[BEGIN DATA TO PROCESS]

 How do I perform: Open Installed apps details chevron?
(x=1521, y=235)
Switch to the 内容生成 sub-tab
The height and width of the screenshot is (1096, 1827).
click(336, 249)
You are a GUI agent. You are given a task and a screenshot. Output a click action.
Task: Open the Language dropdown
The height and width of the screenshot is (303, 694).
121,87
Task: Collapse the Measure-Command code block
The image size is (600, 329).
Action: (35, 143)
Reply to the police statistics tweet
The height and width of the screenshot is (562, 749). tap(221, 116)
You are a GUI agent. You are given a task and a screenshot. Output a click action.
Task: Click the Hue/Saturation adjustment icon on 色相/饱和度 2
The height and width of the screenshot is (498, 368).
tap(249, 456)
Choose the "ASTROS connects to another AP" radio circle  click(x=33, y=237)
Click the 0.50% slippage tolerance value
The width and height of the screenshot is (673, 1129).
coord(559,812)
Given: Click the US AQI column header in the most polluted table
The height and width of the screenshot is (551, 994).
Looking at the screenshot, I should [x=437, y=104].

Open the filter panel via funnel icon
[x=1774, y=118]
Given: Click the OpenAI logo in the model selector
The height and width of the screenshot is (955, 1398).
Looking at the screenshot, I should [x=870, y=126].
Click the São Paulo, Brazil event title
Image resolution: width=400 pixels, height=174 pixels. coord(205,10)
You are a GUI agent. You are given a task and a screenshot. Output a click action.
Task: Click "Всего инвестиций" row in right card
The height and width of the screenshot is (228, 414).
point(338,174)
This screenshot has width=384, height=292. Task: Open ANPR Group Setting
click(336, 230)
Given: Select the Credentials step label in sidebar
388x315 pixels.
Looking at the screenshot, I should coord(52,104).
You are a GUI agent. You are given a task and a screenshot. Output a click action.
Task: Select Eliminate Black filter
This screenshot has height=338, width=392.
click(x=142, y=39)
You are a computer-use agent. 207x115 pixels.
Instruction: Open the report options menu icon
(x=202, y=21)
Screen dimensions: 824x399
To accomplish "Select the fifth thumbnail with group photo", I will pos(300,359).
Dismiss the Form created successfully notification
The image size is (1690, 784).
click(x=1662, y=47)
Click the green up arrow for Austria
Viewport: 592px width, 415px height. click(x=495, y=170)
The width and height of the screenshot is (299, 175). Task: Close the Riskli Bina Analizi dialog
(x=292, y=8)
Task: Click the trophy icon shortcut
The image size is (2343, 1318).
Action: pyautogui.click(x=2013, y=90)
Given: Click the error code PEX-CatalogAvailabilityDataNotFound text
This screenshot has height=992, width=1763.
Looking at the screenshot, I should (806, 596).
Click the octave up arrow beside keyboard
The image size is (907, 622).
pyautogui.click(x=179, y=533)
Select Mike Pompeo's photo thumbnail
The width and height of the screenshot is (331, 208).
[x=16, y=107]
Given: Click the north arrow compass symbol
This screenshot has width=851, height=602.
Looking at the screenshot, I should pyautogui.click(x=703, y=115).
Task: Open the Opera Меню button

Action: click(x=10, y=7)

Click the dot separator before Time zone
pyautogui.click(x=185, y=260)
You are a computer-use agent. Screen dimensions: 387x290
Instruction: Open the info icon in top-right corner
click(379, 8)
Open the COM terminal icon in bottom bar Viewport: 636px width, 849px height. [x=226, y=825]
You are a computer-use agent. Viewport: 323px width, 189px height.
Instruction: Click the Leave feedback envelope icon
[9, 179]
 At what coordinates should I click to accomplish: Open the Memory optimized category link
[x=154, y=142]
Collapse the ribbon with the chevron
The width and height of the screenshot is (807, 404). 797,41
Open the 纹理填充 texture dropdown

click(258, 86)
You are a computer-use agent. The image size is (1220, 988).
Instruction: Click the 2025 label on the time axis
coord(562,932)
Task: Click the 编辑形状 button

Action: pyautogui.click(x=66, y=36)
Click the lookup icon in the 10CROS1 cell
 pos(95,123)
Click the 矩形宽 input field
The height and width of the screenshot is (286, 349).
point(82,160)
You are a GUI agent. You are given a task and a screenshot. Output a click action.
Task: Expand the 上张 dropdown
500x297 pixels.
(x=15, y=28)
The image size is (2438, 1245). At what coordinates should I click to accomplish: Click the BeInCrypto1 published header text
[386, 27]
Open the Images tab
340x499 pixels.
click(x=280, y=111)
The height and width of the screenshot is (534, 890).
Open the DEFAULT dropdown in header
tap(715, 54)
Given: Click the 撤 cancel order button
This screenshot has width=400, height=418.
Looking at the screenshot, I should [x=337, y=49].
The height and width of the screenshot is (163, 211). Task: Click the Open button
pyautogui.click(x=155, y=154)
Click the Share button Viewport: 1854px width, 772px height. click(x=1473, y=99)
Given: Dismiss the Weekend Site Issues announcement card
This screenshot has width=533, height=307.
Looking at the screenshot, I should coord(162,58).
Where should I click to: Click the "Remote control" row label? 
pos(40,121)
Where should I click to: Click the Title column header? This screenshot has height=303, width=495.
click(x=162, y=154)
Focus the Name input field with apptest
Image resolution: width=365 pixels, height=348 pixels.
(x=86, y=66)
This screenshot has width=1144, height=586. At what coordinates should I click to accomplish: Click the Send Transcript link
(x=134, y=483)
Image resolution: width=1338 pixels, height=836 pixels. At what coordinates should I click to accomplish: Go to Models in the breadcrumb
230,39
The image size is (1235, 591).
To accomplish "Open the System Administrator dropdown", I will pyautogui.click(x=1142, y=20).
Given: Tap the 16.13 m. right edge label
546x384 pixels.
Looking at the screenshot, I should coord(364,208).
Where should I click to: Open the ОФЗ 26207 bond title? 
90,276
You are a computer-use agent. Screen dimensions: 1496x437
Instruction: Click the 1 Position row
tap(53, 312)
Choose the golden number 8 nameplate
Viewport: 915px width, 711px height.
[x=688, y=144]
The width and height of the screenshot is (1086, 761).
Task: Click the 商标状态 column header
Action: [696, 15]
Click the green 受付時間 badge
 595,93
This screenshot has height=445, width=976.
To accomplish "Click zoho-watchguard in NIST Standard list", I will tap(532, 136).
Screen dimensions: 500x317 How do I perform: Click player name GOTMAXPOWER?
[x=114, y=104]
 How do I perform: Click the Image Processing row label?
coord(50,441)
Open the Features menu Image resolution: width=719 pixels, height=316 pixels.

[END DATA TO PROCESS]

REQUIRED TASK:
Copy every row above verbatim, line for line.

ANSWER TO THIS EXERCISE:
 How do I perform: Open Installed apps details chevron?
(x=1521, y=235)
Switch to the 内容生成 sub-tab
The height and width of the screenshot is (1096, 1827).
click(336, 249)
You are a GUI agent. You are given a task and a screenshot. Output a click action.
Task: Open the Language dropdown
The height and width of the screenshot is (303, 694).
121,87
Task: Collapse the Measure-Command code block
The image size is (600, 329).
Action: (35, 143)
Reply to the police statistics tweet
The height and width of the screenshot is (562, 749). tap(221, 116)
You are a GUI agent. You are given a task and a screenshot. Output a click action.
Task: Click the Hue/Saturation adjustment icon on 色相/饱和度 2
The height and width of the screenshot is (498, 368).
tap(249, 456)
Choose the "ASTROS connects to another AP" radio circle  click(x=33, y=237)
Click the 0.50% slippage tolerance value
The width and height of the screenshot is (673, 1129).
coord(559,812)
Given: Click the US AQI column header in the most polluted table
The height and width of the screenshot is (551, 994).
Looking at the screenshot, I should [x=437, y=104].

Open the filter panel via funnel icon
[x=1774, y=118]
Given: Click the OpenAI logo in the model selector
The height and width of the screenshot is (955, 1398).
Looking at the screenshot, I should [x=870, y=126].
Click the São Paulo, Brazil event title
Image resolution: width=400 pixels, height=174 pixels. coord(205,10)
You are a GUI agent. You are given a task and a screenshot. Output a click action.
Task: Click "Всего инвестиций" row in right card
The height and width of the screenshot is (228, 414).
point(338,174)
This screenshot has width=384, height=292. Task: Open ANPR Group Setting
click(336, 230)
Given: Select the Credentials step label in sidebar
388x315 pixels.
Looking at the screenshot, I should coord(52,104).
You are a GUI agent. You are given a task and a screenshot. Output a click action.
Task: Select Eliminate Black filter
This screenshot has height=338, width=392.
click(x=142, y=39)
You are a computer-use agent. 207x115 pixels.
Instruction: Open the report options menu icon
(x=202, y=21)
Screen dimensions: 824x399
To accomplish "Select the fifth thumbnail with group photo", I will pos(300,359).
Dismiss the Form created successfully notification
The image size is (1690, 784).
click(x=1662, y=47)
Click the green up arrow for Austria
Viewport: 592px width, 415px height. click(x=495, y=170)
The width and height of the screenshot is (299, 175). Task: Close the Riskli Bina Analizi dialog
(x=292, y=8)
Task: Click the trophy icon shortcut
The image size is (2343, 1318).
Action: pyautogui.click(x=2013, y=90)
Given: Click the error code PEX-CatalogAvailabilityDataNotFound text
This screenshot has height=992, width=1763.
Looking at the screenshot, I should (806, 596).
Click the octave up arrow beside keyboard
The image size is (907, 622).
pyautogui.click(x=179, y=533)
Select Mike Pompeo's photo thumbnail
The width and height of the screenshot is (331, 208).
[x=16, y=107]
Given: Click the north arrow compass symbol
This screenshot has width=851, height=602.
Looking at the screenshot, I should pyautogui.click(x=703, y=115).
Task: Open the Opera Меню button

Action: click(x=10, y=7)

Click the dot separator before Time zone
pyautogui.click(x=185, y=260)
You are a computer-use agent. Screen dimensions: 387x290
Instruction: Open the info icon in top-right corner
click(379, 8)
Open the COM terminal icon in bottom bar Viewport: 636px width, 849px height. [x=226, y=825]
You are a computer-use agent. Viewport: 323px width, 189px height.
Instruction: Click the Leave feedback envelope icon
[9, 179]
 At what coordinates should I click to accomplish: Open the Memory optimized category link
[x=154, y=142]
Collapse the ribbon with the chevron
The width and height of the screenshot is (807, 404). 797,41
Open the 纹理填充 texture dropdown

click(258, 86)
You are a computer-use agent. The image size is (1220, 988).
Instruction: Click the 2025 label on the time axis
coord(562,932)
Task: Click the 编辑形状 button

Action: pyautogui.click(x=66, y=36)
Click the lookup icon in the 10CROS1 cell
 pos(95,123)
Click the 矩形宽 input field
The height and width of the screenshot is (286, 349).
point(82,160)
You are a GUI agent. You are given a task and a screenshot. Output a click action.
Task: Expand the 上张 dropdown
500x297 pixels.
(x=15, y=28)
The image size is (2438, 1245). At what coordinates should I click to accomplish: Click the BeInCrypto1 published header text
[386, 27]
Open the Images tab
340x499 pixels.
click(x=280, y=111)
The height and width of the screenshot is (534, 890).
Open the DEFAULT dropdown in header
tap(715, 54)
Given: Click the 撤 cancel order button
This screenshot has width=400, height=418.
Looking at the screenshot, I should [x=337, y=49].
The height and width of the screenshot is (163, 211). Task: Click the Open button
pyautogui.click(x=155, y=154)
Click the Share button Viewport: 1854px width, 772px height. click(x=1473, y=99)
Given: Dismiss the Weekend Site Issues announcement card
This screenshot has width=533, height=307.
Looking at the screenshot, I should coord(162,58).
Where should I click to: Click the "Remote control" row label? 
pos(40,121)
Where should I click to: Click the Title column header? This screenshot has height=303, width=495.
click(x=162, y=154)
Focus the Name input field with apptest
Image resolution: width=365 pixels, height=348 pixels.
(x=86, y=66)
This screenshot has width=1144, height=586. At what coordinates should I click to accomplish: Click the Send Transcript link
(x=134, y=483)
Image resolution: width=1338 pixels, height=836 pixels. At what coordinates should I click to accomplish: Go to Models in the breadcrumb
230,39
The image size is (1235, 591).
To accomplish "Open the System Administrator dropdown", I will pyautogui.click(x=1142, y=20).
Given: Tap the 16.13 m. right edge label
546x384 pixels.
Looking at the screenshot, I should coord(364,208).
Where should I click to: Open the ОФЗ 26207 bond title? 
90,276
You are a computer-use agent. Screen dimensions: 1496x437
Instruction: Click the 1 Position row
tap(53, 312)
Choose the golden number 8 nameplate
Viewport: 915px width, 711px height.
[x=688, y=144]
The width and height of the screenshot is (1086, 761).
Task: Click the 商标状态 column header
Action: [696, 15]
Click the green 受付時間 badge
 595,93
This screenshot has height=445, width=976.
To accomplish "Click zoho-watchguard in NIST Standard list", I will tap(532, 136).
Screen dimensions: 500x317 How do I perform: Click player name GOTMAXPOWER?
[x=114, y=104]
 How do I perform: Click the Image Processing row label?
coord(50,441)
Open the Features menu Image resolution: width=719 pixels, height=316 pixels.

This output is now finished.